━━━ DATA
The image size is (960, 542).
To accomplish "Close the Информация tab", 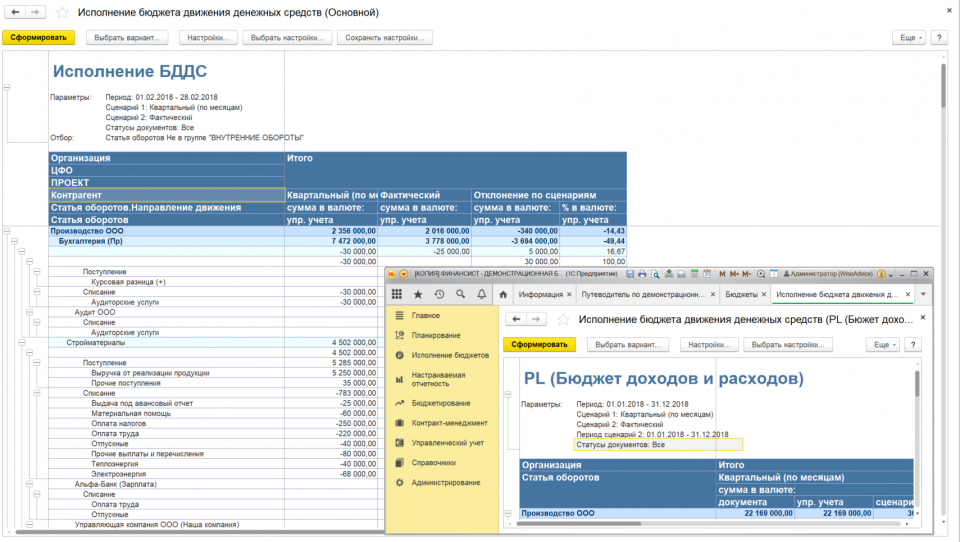I will [x=570, y=294].
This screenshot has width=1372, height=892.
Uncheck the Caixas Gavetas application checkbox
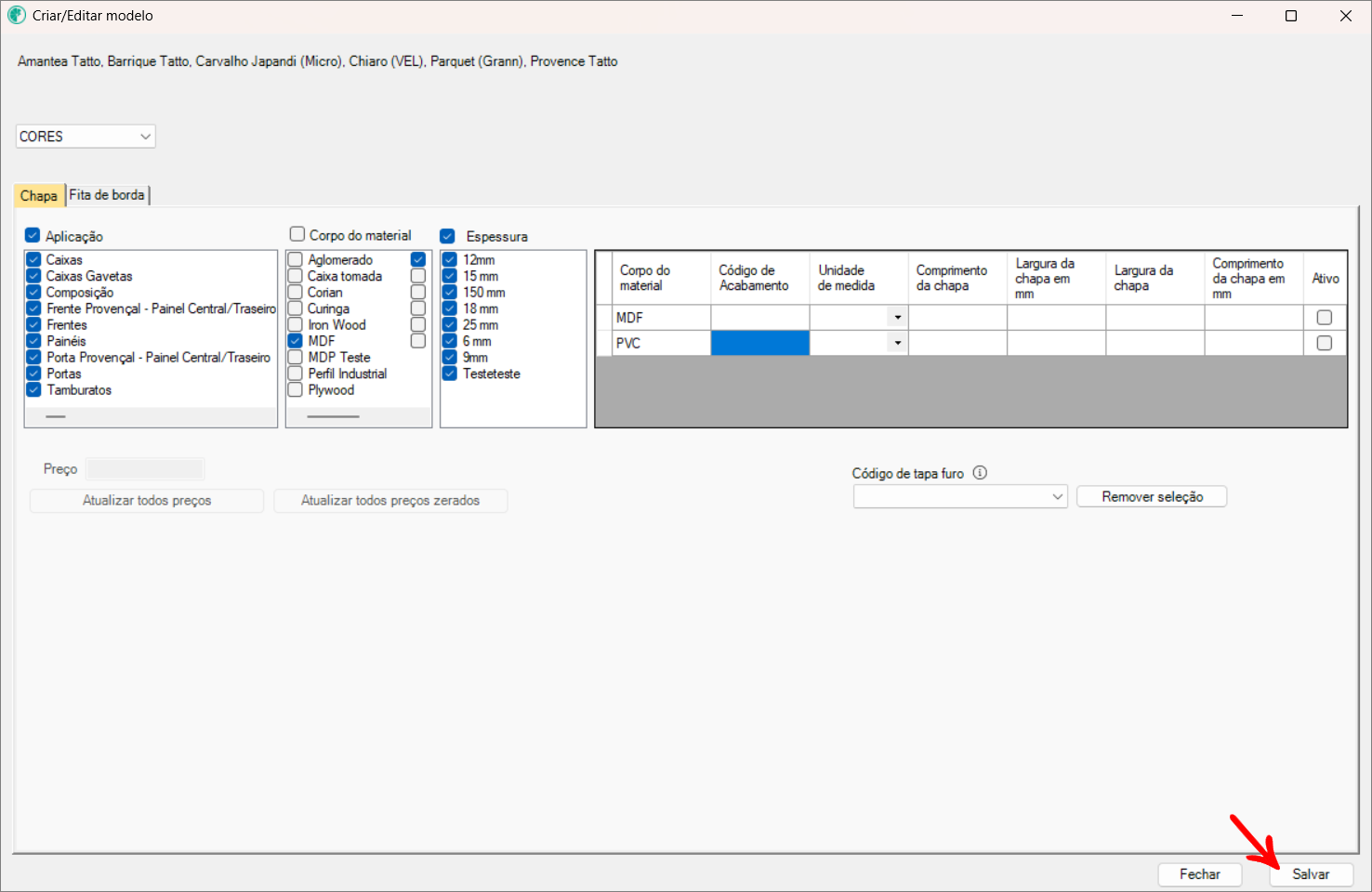(x=33, y=276)
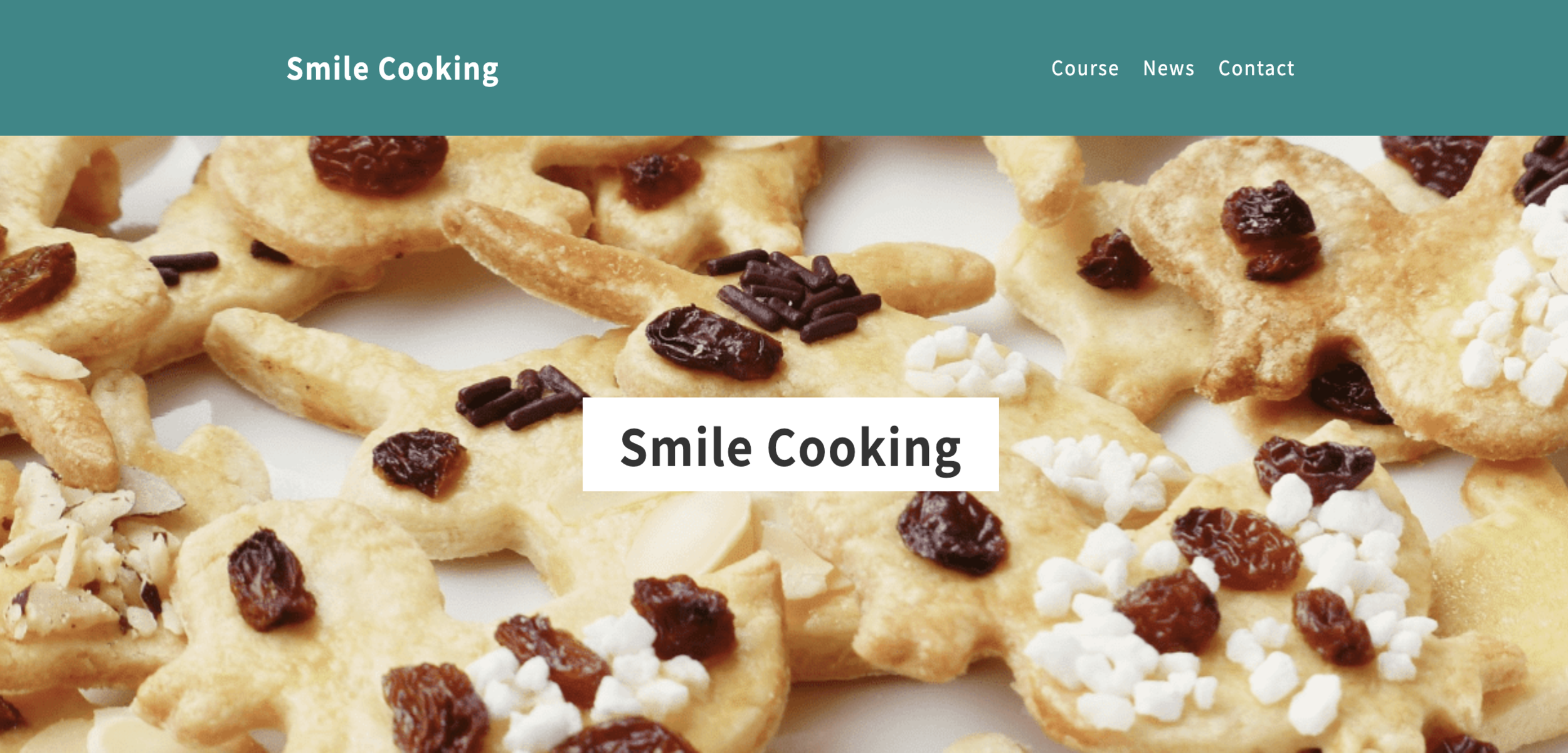
Task: Select the hero heading text Smile Cooking
Action: [x=790, y=448]
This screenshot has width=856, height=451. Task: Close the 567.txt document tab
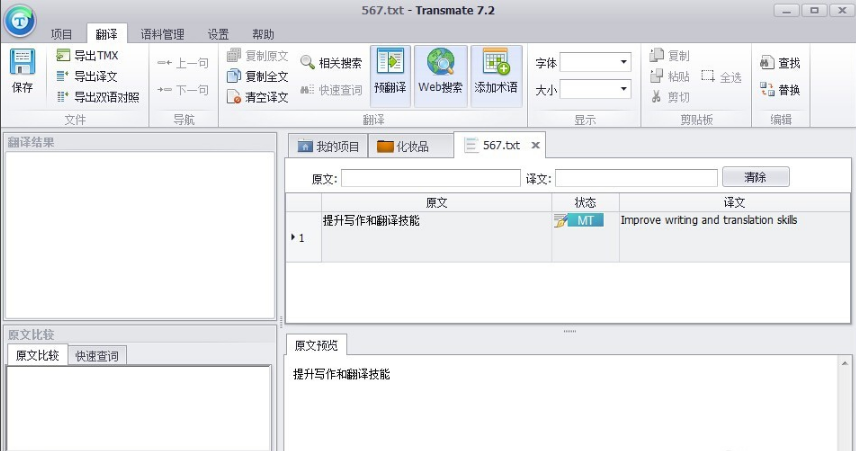click(535, 146)
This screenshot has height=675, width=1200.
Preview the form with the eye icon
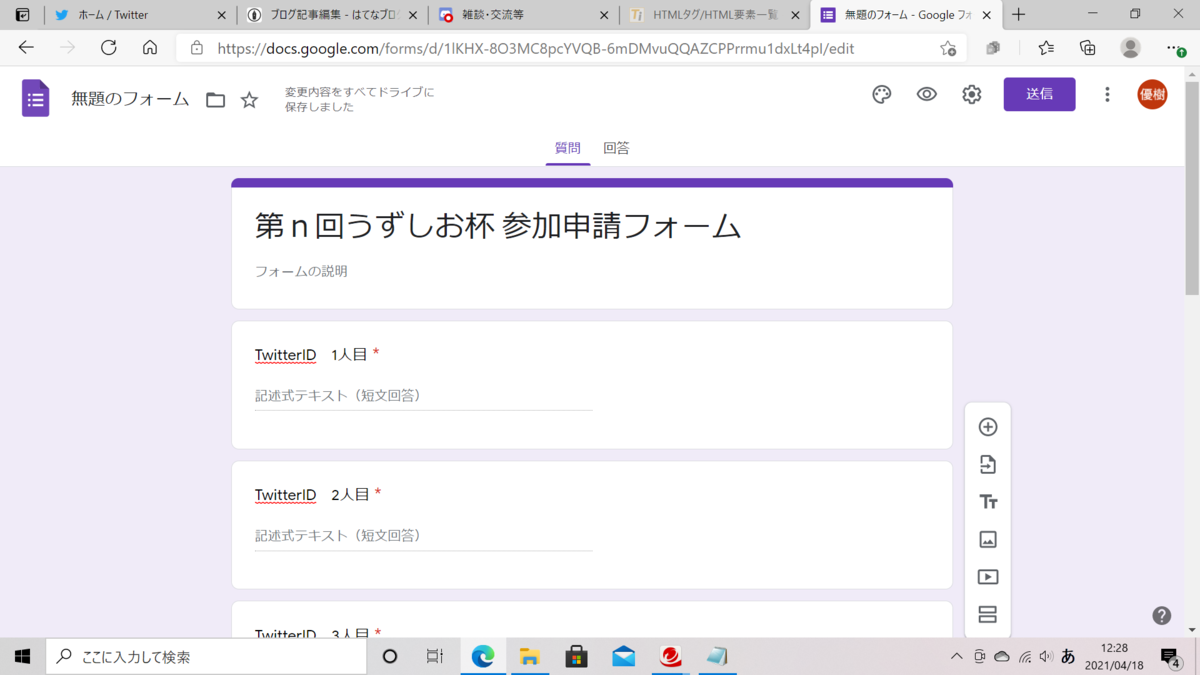point(926,94)
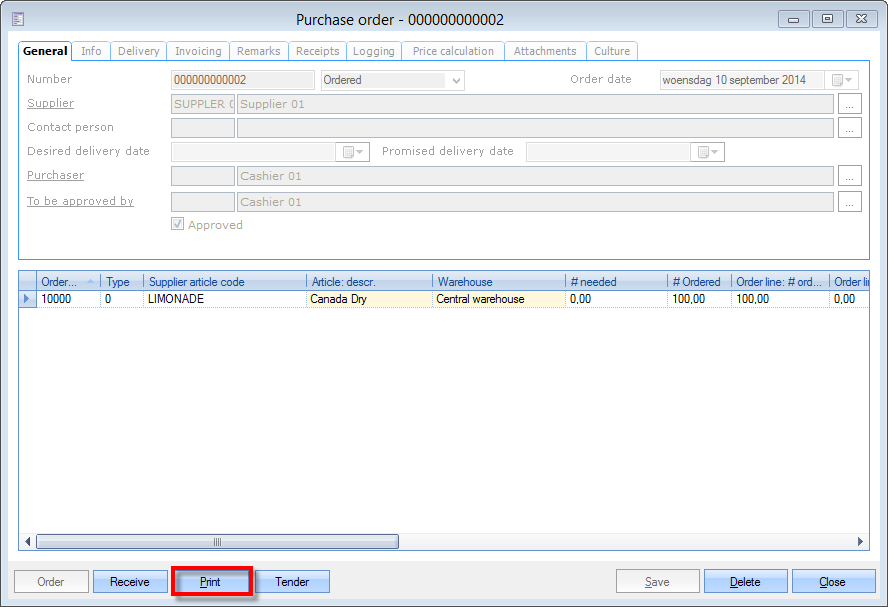888x607 pixels.
Task: Open the Promised delivery date picker
Action: tap(708, 152)
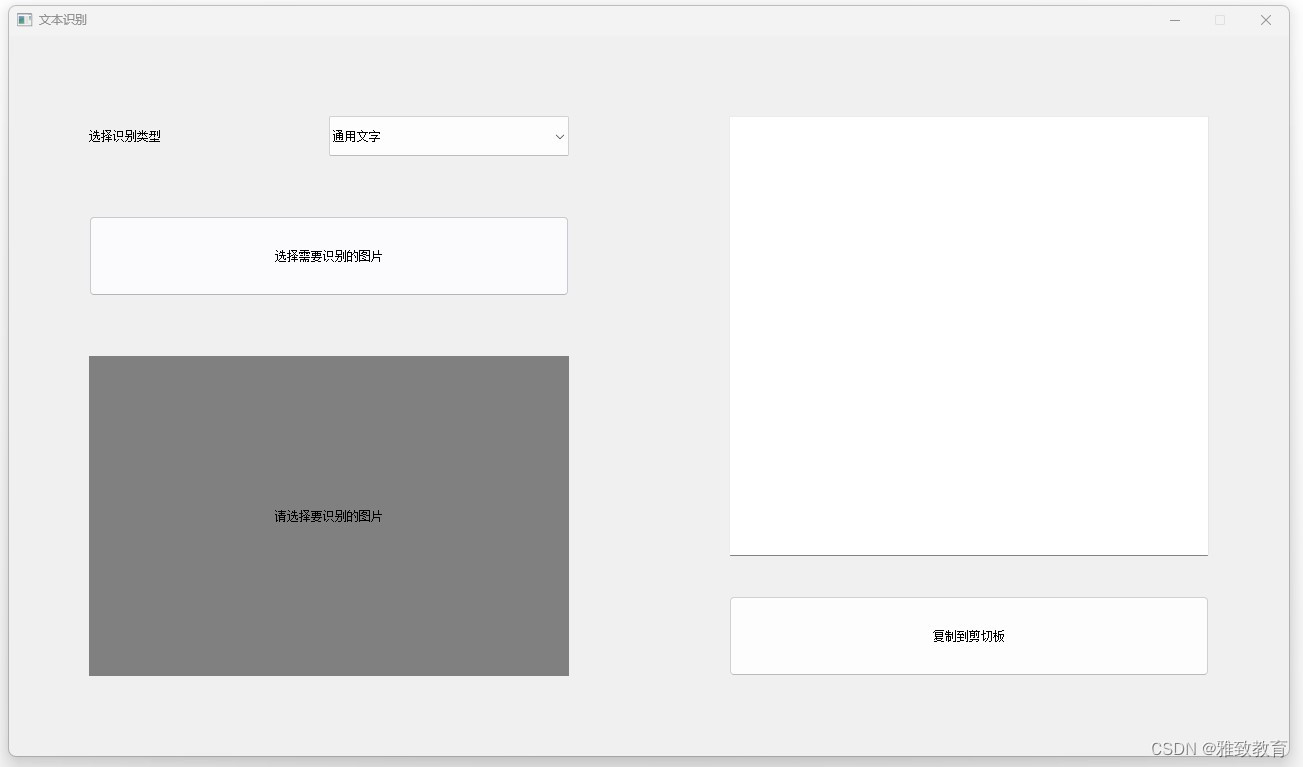The image size is (1303, 767).
Task: Click the 文本识别 application icon in the title bar
Action: point(23,19)
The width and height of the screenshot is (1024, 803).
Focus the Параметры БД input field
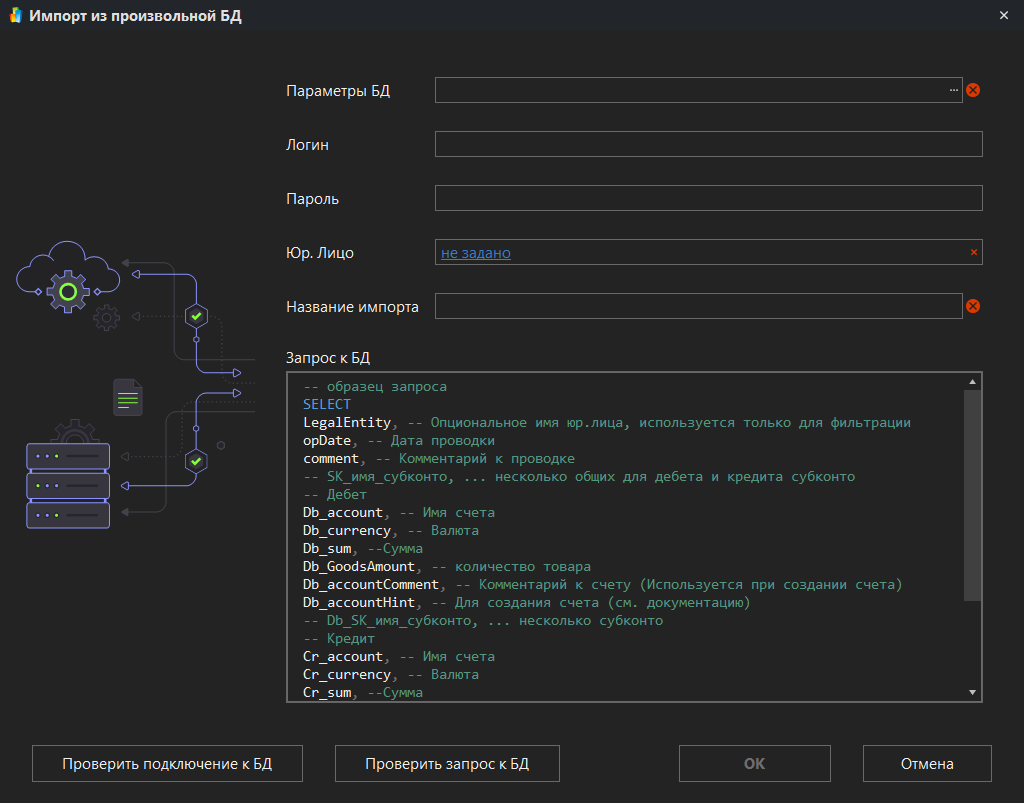(x=690, y=90)
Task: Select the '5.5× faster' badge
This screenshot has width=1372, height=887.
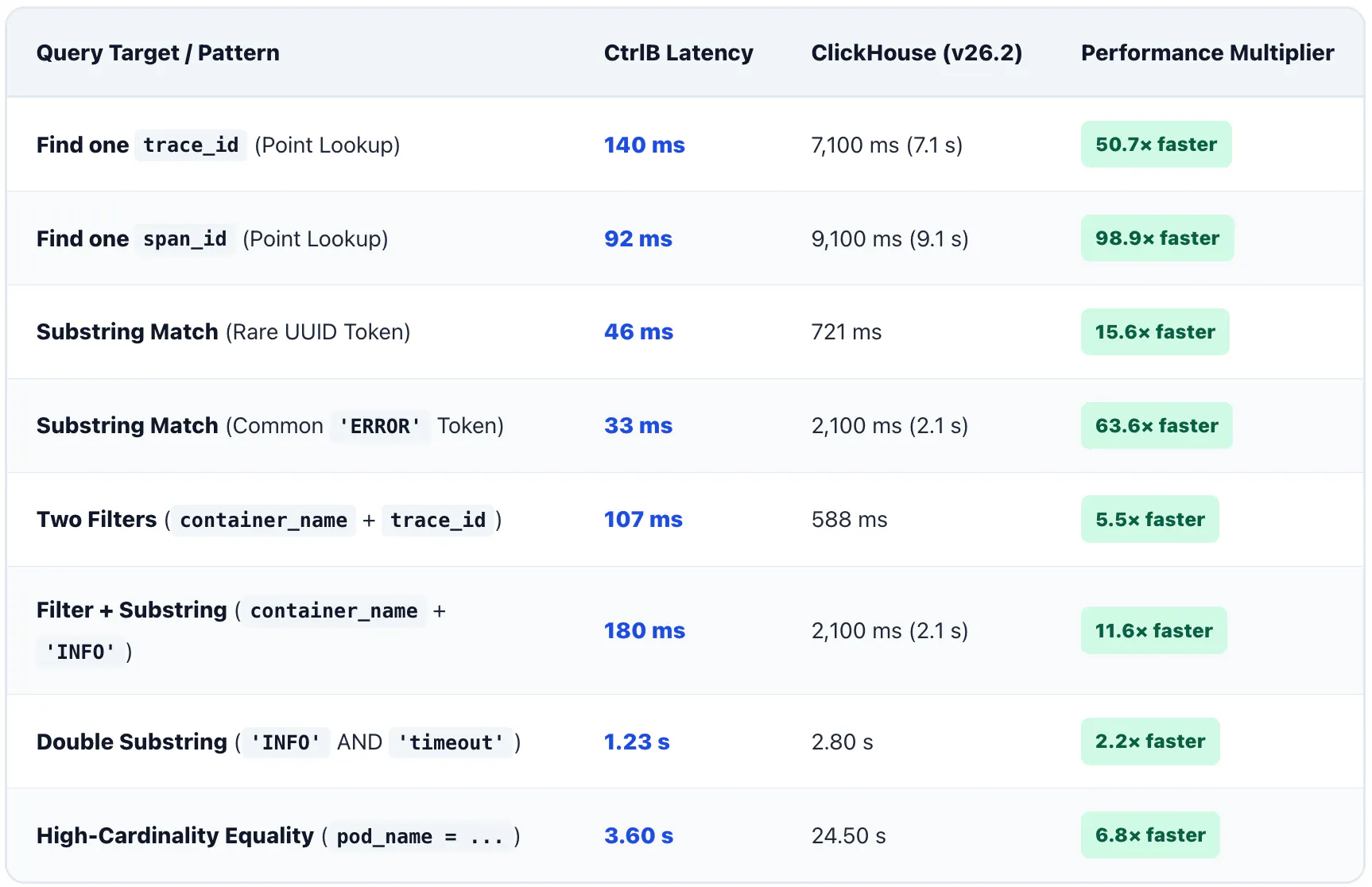Action: (x=1149, y=520)
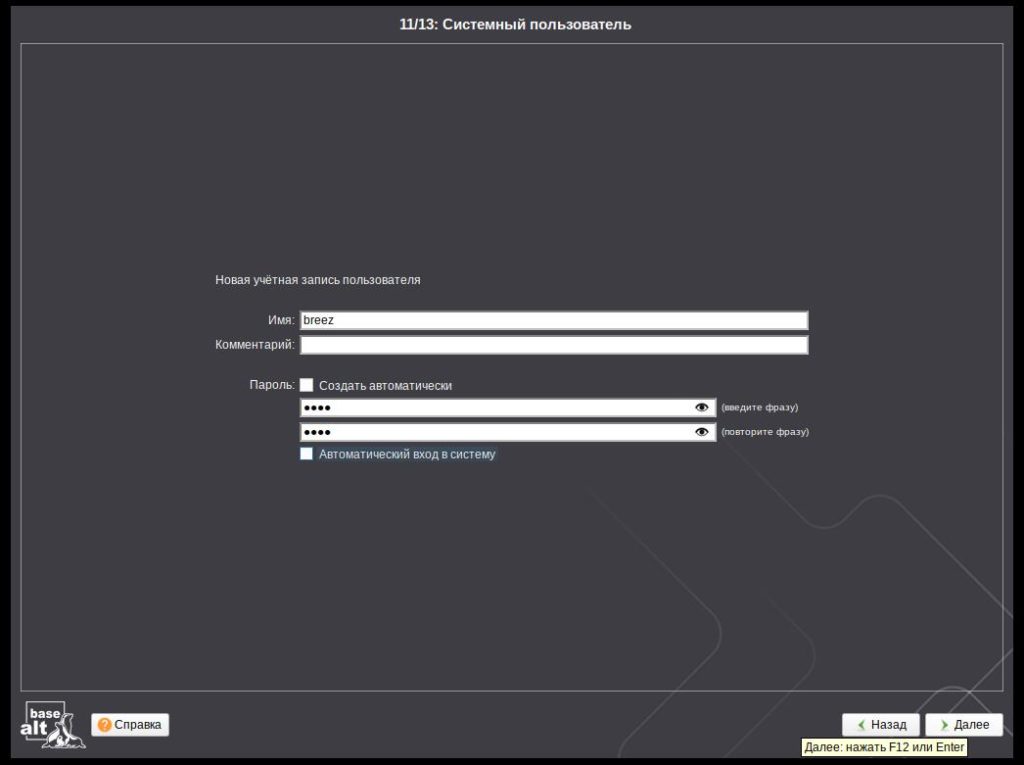Click the '11/13: Системный пользователь' step title
The image size is (1024, 765).
(x=515, y=24)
━━━━━━
TASK REQUIREMENTS:
Work from the entries above. Set down exactly and only the lines from the line with "This screenshot has width=1372, height=892." to the line with "Task: Select the '5.5× faster' badge", both included, and leave the pictures out.

EXPECTED OUTPUT:
This screenshot has width=1372, height=892.
Uncheck the Caixas Gavetas application checkbox
(x=33, y=276)
Task: Select the hero heading text Smile Cooking
Action: [x=790, y=448]
This screenshot has width=856, height=451. Task: Close the 567.txt document tab
click(535, 146)
This screenshot has height=675, width=1200.
Preview the form with the eye icon
point(926,94)
888x607 pixels.
Task: Open the Promised delivery date picker
Action: tap(708, 152)
The image size is (1303, 767).
Task: Click the 文本识别 application icon in the title bar
Action: point(23,19)
The width and height of the screenshot is (1024, 803).
Focus the Параметры БД input field
(x=690, y=90)
Task: Select the '5.5× faster' badge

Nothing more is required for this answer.